The Effect of Bone Properties due to Skeletal Diseases on Stability of Cementless Hip Stems

Abstract

Problem statement: There are two types of implant fixation in hip joint replacement-cemented and cementless. The cemented types are, in general, more popular due to concerns of possible inability of cementless implants achieving maximum primary stability for bone integration. The concern is more significant in cases where there are major losses of cancellous bone stock and thinning of the trabeculae due to osteoporosis. Approach: Three Computed Tomography (CT) images of human hip joints were obtained from a hospital. The first patient showed osteoporotic condition based on DEXA scan of the bone. The second was registered for total hip replacement due to significant deterioration of the cartilage covering the bone ends. The third dataset was from a patient with no reported skeletal diseases and was used as control. Three dimensional models of the femora were reconstructed from the CT images and hip arthroplasty using cementless stem was simulated. Finite element method was used to analyze the stability of the implant through a specialized algorithm to measure micromotion at the bone-implant interface. Bone properties were assigned on an element-by element basis and loads simulating stair climbing were used.
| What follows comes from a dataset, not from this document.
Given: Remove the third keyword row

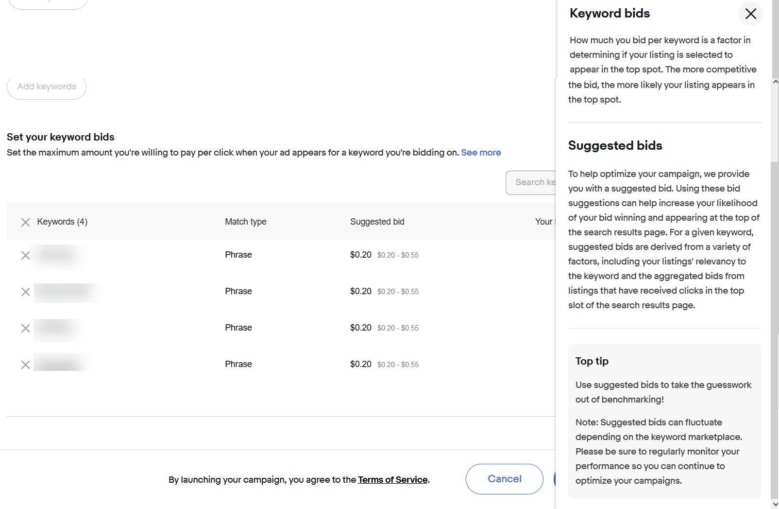Looking at the screenshot, I should [25, 328].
Results: Hip stems fixed in the control and osteoarthritic femoral model showed minimum interface micromotion. For the osteoporotic bone there is a progressive reduction in surface area feasible for bone in growth. Conclusion/Recommendations: Bone quality affects the stability of femoral components used in hip replacement and therefore the bone-implant integration potential. Cementless hip stem should not be used in patients with osteoporotic condition as the deterioration of bone tissues lead to an increase in interface micromotion.